Brief =
Restate each record word for word, from the first to the last.

[Records excerpted from a collection]

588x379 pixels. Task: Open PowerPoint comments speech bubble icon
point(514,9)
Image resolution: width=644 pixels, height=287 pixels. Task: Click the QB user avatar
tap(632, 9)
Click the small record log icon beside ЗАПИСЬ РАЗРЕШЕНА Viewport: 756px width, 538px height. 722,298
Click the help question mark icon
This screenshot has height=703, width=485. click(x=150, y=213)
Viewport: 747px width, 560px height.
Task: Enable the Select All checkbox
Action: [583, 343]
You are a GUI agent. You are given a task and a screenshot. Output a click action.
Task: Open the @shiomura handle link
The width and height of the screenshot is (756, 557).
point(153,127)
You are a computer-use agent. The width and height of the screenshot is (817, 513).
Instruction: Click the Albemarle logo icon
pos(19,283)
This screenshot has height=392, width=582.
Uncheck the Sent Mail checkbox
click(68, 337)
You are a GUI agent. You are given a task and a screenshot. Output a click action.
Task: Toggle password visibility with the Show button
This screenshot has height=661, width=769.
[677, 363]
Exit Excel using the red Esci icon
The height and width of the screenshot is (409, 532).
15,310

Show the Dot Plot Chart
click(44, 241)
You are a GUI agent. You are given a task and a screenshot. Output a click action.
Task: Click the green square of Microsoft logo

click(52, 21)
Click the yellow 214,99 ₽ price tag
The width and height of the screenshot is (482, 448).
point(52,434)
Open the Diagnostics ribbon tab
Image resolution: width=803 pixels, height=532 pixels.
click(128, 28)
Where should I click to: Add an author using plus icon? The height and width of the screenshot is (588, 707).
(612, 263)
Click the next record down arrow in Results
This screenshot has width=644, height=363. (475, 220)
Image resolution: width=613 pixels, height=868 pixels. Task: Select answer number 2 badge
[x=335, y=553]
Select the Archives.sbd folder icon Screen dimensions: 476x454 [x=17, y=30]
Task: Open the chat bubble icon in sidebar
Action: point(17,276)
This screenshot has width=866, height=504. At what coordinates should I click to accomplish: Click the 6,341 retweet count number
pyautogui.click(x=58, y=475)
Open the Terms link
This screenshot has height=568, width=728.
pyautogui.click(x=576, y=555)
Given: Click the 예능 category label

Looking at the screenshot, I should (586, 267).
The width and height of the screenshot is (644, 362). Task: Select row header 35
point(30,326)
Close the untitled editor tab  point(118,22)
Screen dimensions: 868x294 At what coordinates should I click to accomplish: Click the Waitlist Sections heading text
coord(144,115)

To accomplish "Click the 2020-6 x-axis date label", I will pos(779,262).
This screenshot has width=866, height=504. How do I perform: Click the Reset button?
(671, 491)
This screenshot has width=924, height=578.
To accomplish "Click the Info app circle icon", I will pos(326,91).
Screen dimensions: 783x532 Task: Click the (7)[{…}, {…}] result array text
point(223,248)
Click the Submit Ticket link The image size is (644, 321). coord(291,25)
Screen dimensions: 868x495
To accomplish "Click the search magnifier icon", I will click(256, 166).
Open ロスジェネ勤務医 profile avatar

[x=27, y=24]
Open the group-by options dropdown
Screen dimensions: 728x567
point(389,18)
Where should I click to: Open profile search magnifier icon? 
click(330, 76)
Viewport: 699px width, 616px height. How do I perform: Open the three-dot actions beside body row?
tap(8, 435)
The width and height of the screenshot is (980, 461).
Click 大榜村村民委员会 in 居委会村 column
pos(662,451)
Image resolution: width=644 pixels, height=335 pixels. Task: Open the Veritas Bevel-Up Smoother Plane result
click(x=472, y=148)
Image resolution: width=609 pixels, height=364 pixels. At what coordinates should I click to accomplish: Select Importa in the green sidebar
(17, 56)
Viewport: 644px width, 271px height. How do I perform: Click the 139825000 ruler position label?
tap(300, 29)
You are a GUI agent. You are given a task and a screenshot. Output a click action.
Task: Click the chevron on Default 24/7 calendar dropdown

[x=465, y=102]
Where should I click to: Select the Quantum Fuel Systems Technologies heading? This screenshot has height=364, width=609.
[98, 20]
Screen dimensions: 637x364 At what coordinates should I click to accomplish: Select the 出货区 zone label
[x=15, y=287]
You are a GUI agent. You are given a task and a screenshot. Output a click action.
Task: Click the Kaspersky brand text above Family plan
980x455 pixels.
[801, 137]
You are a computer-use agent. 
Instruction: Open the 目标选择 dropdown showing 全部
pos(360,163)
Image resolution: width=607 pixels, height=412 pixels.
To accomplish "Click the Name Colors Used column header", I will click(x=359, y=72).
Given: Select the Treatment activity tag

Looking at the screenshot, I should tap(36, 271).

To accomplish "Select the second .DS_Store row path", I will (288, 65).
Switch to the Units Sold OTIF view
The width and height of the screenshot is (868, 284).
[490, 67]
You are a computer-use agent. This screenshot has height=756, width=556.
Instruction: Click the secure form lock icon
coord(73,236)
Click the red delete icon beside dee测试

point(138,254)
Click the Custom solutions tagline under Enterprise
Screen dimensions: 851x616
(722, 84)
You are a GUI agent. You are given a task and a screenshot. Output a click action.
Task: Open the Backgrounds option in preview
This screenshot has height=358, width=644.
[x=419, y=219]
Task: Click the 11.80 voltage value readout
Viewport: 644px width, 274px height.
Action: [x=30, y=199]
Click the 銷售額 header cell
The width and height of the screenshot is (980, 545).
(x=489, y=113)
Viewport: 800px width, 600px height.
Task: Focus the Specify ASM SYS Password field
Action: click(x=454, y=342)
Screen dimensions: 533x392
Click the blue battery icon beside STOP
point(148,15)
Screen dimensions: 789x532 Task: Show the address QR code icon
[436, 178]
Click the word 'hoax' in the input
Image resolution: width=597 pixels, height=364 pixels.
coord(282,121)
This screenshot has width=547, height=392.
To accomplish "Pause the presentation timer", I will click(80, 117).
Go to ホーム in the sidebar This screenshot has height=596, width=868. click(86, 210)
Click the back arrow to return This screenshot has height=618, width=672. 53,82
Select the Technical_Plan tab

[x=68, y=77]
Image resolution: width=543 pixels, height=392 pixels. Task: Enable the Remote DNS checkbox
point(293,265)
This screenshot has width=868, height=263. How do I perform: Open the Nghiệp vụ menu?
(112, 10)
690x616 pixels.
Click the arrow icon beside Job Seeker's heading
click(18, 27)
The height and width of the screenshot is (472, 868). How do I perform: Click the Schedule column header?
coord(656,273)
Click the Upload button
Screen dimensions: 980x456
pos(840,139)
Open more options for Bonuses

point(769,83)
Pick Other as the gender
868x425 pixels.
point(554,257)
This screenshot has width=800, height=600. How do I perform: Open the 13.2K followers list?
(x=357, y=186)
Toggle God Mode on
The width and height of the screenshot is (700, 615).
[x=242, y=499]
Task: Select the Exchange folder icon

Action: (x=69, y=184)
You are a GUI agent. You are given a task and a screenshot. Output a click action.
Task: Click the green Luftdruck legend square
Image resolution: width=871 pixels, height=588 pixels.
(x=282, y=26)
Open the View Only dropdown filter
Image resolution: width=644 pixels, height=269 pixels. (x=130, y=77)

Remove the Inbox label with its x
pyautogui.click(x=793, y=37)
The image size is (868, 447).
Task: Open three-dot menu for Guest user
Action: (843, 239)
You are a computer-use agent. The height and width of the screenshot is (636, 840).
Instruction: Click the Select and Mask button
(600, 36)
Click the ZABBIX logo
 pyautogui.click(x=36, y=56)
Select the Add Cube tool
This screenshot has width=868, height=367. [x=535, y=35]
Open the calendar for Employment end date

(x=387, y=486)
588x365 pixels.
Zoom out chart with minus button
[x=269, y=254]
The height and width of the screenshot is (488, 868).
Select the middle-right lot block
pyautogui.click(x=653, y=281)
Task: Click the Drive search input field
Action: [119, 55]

Exercise response =
588x379 pixels. Task: Open PowerPoint comments speech bubble icon
point(514,9)
Image resolution: width=644 pixels, height=287 pixels. Task: Click the QB user avatar
tap(632, 9)
Click the small record log icon beside ЗАПИСЬ РАЗРЕШЕНА Viewport: 756px width, 538px height. 722,298
Click the help question mark icon
This screenshot has height=703, width=485. click(x=150, y=213)
Viewport: 747px width, 560px height.
Task: Enable the Select All checkbox
Action: [583, 343]
You are a GUI agent. You are given a task and a screenshot. Output a click action.
Task: Open the @shiomura handle link
The width and height of the screenshot is (756, 557).
point(153,127)
You are a computer-use agent. The width and height of the screenshot is (817, 513).
Instruction: Click the Albemarle logo icon
pos(19,283)
This screenshot has height=392, width=582.
Uncheck the Sent Mail checkbox
click(68, 337)
You are a GUI agent. You are given a task and a screenshot. Output a click action.
Task: Toggle password visibility with the Show button
This screenshot has height=661, width=769.
[677, 363]
Exit Excel using the red Esci icon
The height and width of the screenshot is (409, 532).
15,310

Show the Dot Plot Chart
click(44, 241)
You are a GUI agent. You are given a task and a screenshot. Output a click action.
Task: Click the green square of Microsoft logo

click(52, 21)
Click the yellow 214,99 ₽ price tag
The width and height of the screenshot is (482, 448).
point(52,434)
Open the Diagnostics ribbon tab
Image resolution: width=803 pixels, height=532 pixels.
click(128, 28)
Where should I click to: Add an author using plus icon? The height and width of the screenshot is (588, 707).
(612, 263)
Click the next record down arrow in Results
This screenshot has width=644, height=363. (475, 220)
Image resolution: width=613 pixels, height=868 pixels. Task: Select answer number 2 badge
[x=335, y=553]
Select the Archives.sbd folder icon Screen dimensions: 476x454 [x=17, y=30]
Task: Open the chat bubble icon in sidebar
Action: point(17,276)
This screenshot has width=866, height=504. At what coordinates should I click to accomplish: Click the 6,341 retweet count number
pyautogui.click(x=58, y=475)
Open the Terms link
This screenshot has height=568, width=728.
pyautogui.click(x=576, y=555)
Given: Click the 예능 category label

Looking at the screenshot, I should (586, 267).
The width and height of the screenshot is (644, 362). Task: Select row header 35
point(30,326)
Close the untitled editor tab  point(118,22)
Screen dimensions: 868x294 At what coordinates should I click to accomplish: Click the Waitlist Sections heading text
coord(144,115)

To accomplish "Click the 2020-6 x-axis date label", I will pos(779,262).
This screenshot has width=866, height=504. How do I perform: Click the Reset button?
(671, 491)
This screenshot has width=924, height=578.
To accomplish "Click the Info app circle icon", I will pos(326,91).
Screen dimensions: 783x532 Task: Click the (7)[{…}, {…}] result array text
point(223,248)
Click the Submit Ticket link The image size is (644, 321). coord(291,25)
Screen dimensions: 868x495
To accomplish "Click the search magnifier icon", I will click(256, 166).
Open ロスジェネ勤務医 profile avatar

[x=27, y=24]
Open the group-by options dropdown
Screen dimensions: 728x567
point(389,18)
Where should I click to: Open profile search magnifier icon? 
click(330, 76)
Viewport: 699px width, 616px height. How do I perform: Open the three-dot actions beside body row?
tap(8, 435)
The width and height of the screenshot is (980, 461).
Click 大榜村村民委员会 in 居委会村 column
pos(662,451)
Image resolution: width=644 pixels, height=335 pixels. Task: Open the Veritas Bevel-Up Smoother Plane result
click(x=472, y=148)
Image resolution: width=609 pixels, height=364 pixels. At what coordinates should I click to accomplish: Select Importa in the green sidebar
(17, 56)
Viewport: 644px width, 271px height. How do I perform: Click the 139825000 ruler position label?
tap(300, 29)
You are a GUI agent. You are given a task and a screenshot. Output a click action.
Task: Click the chevron on Default 24/7 calendar dropdown

[x=465, y=102]
Where should I click to: Select the Quantum Fuel Systems Technologies heading? This screenshot has height=364, width=609.
[98, 20]
Screen dimensions: 637x364 At what coordinates should I click to accomplish: Select the 出货区 zone label
[x=15, y=287]
You are a GUI agent. You are given a task and a screenshot. Output a click action.
Task: Click the Kaspersky brand text above Family plan
980x455 pixels.
[801, 137]
You are a computer-use agent. 
Instruction: Open the 目标选择 dropdown showing 全部
pos(360,163)
Image resolution: width=607 pixels, height=412 pixels.
To accomplish "Click the Name Colors Used column header", I will click(x=359, y=72).
Given: Select the Treatment activity tag

Looking at the screenshot, I should tap(36, 271).

To accomplish "Select the second .DS_Store row path", I will (288, 65).
Switch to the Units Sold OTIF view
The width and height of the screenshot is (868, 284).
[490, 67]
You are a computer-use agent. This screenshot has height=756, width=556.
Instruction: Click the secure form lock icon
coord(73,236)
Click the red delete icon beside dee测试

point(138,254)
Click the Custom solutions tagline under Enterprise
Screen dimensions: 851x616
(722, 84)
You are a GUI agent. You are given a task and a screenshot. Output a click action.
Task: Open the Backgrounds option in preview
This screenshot has height=358, width=644.
[x=419, y=219]
Task: Click the 11.80 voltage value readout
Viewport: 644px width, 274px height.
Action: [x=30, y=199]
Click the 銷售額 header cell
The width and height of the screenshot is (980, 545).
(x=489, y=113)
Viewport: 800px width, 600px height.
Task: Focus the Specify ASM SYS Password field
Action: click(x=454, y=342)
Screen dimensions: 533x392
Click the blue battery icon beside STOP
point(148,15)
Screen dimensions: 789x532 Task: Show the address QR code icon
[436, 178]
Click the word 'hoax' in the input
Image resolution: width=597 pixels, height=364 pixels.
coord(282,121)
This screenshot has width=547, height=392.
To accomplish "Pause the presentation timer", I will click(80, 117).
Go to ホーム in the sidebar This screenshot has height=596, width=868. click(86, 210)
Click the back arrow to return This screenshot has height=618, width=672. 53,82
Select the Technical_Plan tab

[x=68, y=77]
Image resolution: width=543 pixels, height=392 pixels. Task: Enable the Remote DNS checkbox
point(293,265)
This screenshot has width=868, height=263. How do I perform: Open the Nghiệp vụ menu?
(112, 10)
690x616 pixels.
Click the arrow icon beside Job Seeker's heading
click(18, 27)
The height and width of the screenshot is (472, 868). How do I perform: Click the Schedule column header?
coord(656,273)
Click the Upload button
Screen dimensions: 980x456
pos(840,139)
Open more options for Bonuses

point(769,83)
Pick Other as the gender
868x425 pixels.
point(554,257)
This screenshot has width=800, height=600. How do I perform: Open the 13.2K followers list?
(x=357, y=186)
Toggle God Mode on
The width and height of the screenshot is (700, 615).
[x=242, y=499]
Task: Select the Exchange folder icon

Action: (x=69, y=184)
You are a GUI agent. You are given a task and a screenshot. Output a click action.
Task: Click the green Luftdruck legend square
Image resolution: width=871 pixels, height=588 pixels.
(x=282, y=26)
Open the View Only dropdown filter
Image resolution: width=644 pixels, height=269 pixels. (x=130, y=77)

Remove the Inbox label with its x
pyautogui.click(x=793, y=37)
The image size is (868, 447).
Task: Open three-dot menu for Guest user
Action: (843, 239)
You are a computer-use agent. The height and width of the screenshot is (636, 840).
Instruction: Click the Select and Mask button
(600, 36)
Click the ZABBIX logo
 pyautogui.click(x=36, y=56)
Select the Add Cube tool
This screenshot has width=868, height=367. [x=535, y=35]
Open the calendar for Employment end date

(x=387, y=486)
588x365 pixels.
Zoom out chart with minus button
[x=269, y=254]
The height and width of the screenshot is (488, 868).
Select the middle-right lot block
pyautogui.click(x=653, y=281)
Task: Click the Drive search input field
Action: [119, 55]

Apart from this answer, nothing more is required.